California, other states sue over Trump's latest cuts to HIV programs


California and three other states on Wednesday sued the Trump administration over its plans to cut $600 million from programs designed to prevent and track the spread of HIV, including in the LGBTQ+ community, arguing that the move is based on “political animus and disagreements over unrelated issues, such as federal enforcement of immigration laws, political protests and clean energy.”

“This action is illegal,” lawyers from California, Colorado, Illinois and Minnesota said in a complaint filed in federal court in Illinois against President Trump and several of his officials.

Centers for Disease Control and Prevention funds were allocated to disease control programs in all four states, although California Atty. Gen. Rob Bonta's office said his state faces “the brunt” of the cuts.

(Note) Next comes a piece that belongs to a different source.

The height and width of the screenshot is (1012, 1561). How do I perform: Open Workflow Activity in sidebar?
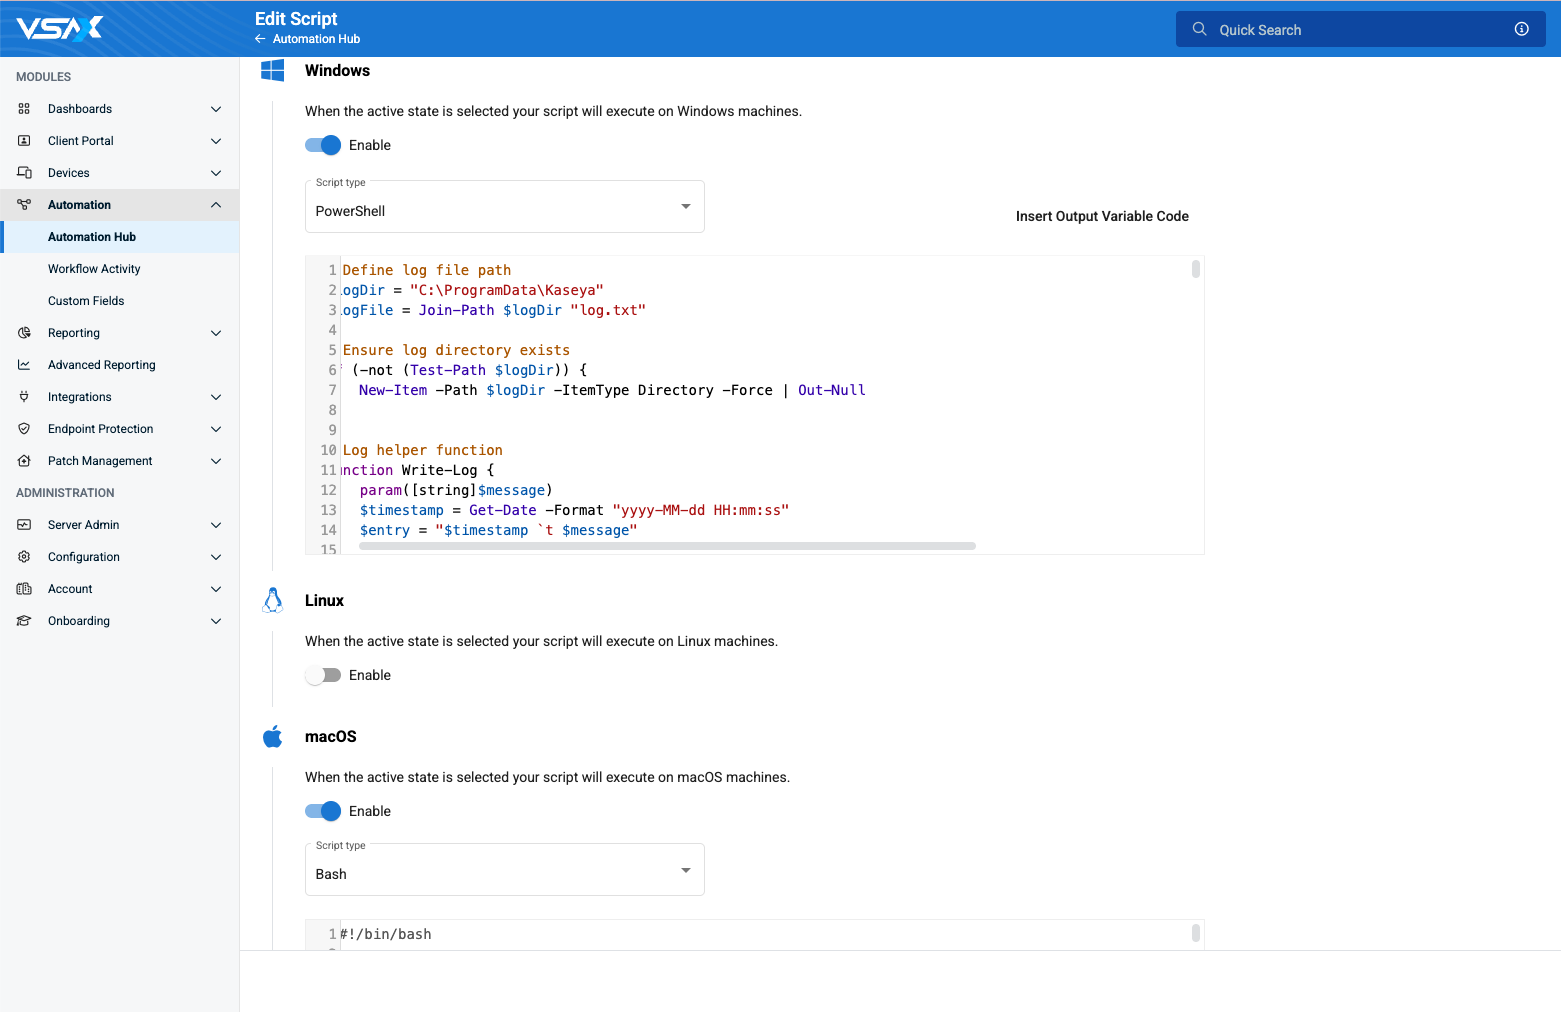pyautogui.click(x=94, y=269)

That includes $130 million owed to California under a Public Health Infrastructure Block Grant, which the state and its local public health departments use to fund their public health workforce, monitor the spread of disease and respond to public health emergencies, Bonta's office said.

“President Trump… is using federal funds to force states and jurisdictions to follow his agenda. All of those efforts have failed before, and we hope that happens once again,” Bonta said in a statement.

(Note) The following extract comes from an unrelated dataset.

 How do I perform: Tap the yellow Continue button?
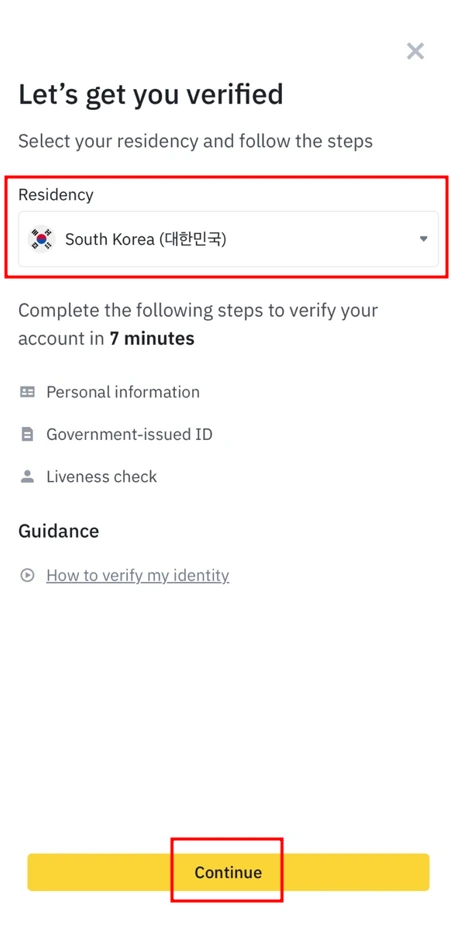click(228, 872)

Health and Human Services Secretary Robert F. Kennedy Jr., one of the named defendants, has repeatedly moved his agency away from evidence-backed HIV prevention and monitoring programs over the past year, and the Trump administration has widely attacked federal spending directed at blue states or allocated to initiatives geared toward the LGBTQ+ community.

The White House justified the latest cuts by stating that the programs “promote DEI and radical gender ideology,” but gave no further explanation. Health officials said the cuts went to programs that did not reflect the CDC's “priorities.”

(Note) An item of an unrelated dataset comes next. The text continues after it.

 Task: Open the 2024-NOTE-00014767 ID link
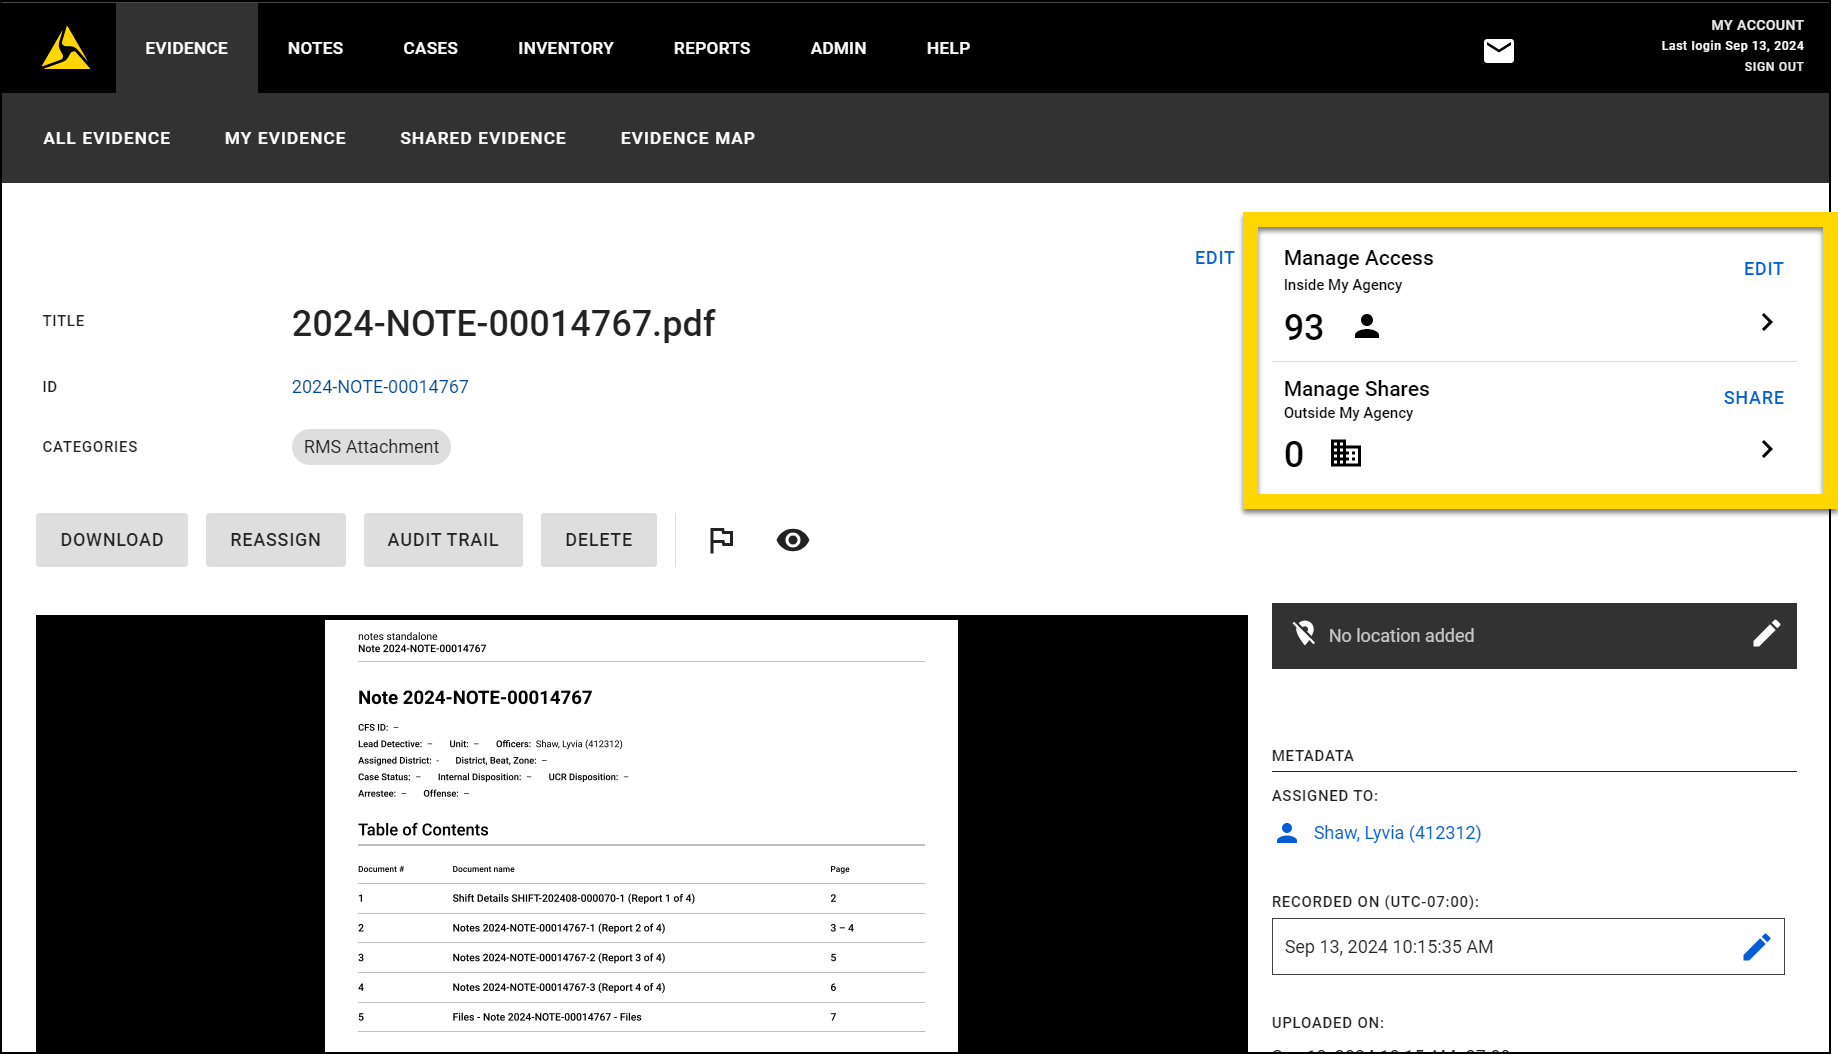380,387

Neither the White House nor Health and Human Services immediately responded to requests for comment.

The Los Angeles County Department of Public Health said the cuts would derail approximately $64.5 million for 14 county grant programs, resulting in “increased costs, more preventable illnesses and deaths,” the department said.

Those programs focus on responding to disasters, controlling outbreaks of diseases such as measles and flu, preventing the spread of diseases such as West Nile, dengue and hepatitis A, monitoring and treating HIV and other sexually transmitted diseases, combating chronic diseases such as diabetes and obesity, and supporting community health, the department said.

Those cuts would also include about $1.1 million for the department's National HIV Behavioral Surveillance Project, which focuses on detecting emerging HIV trends and preventing outbreaks.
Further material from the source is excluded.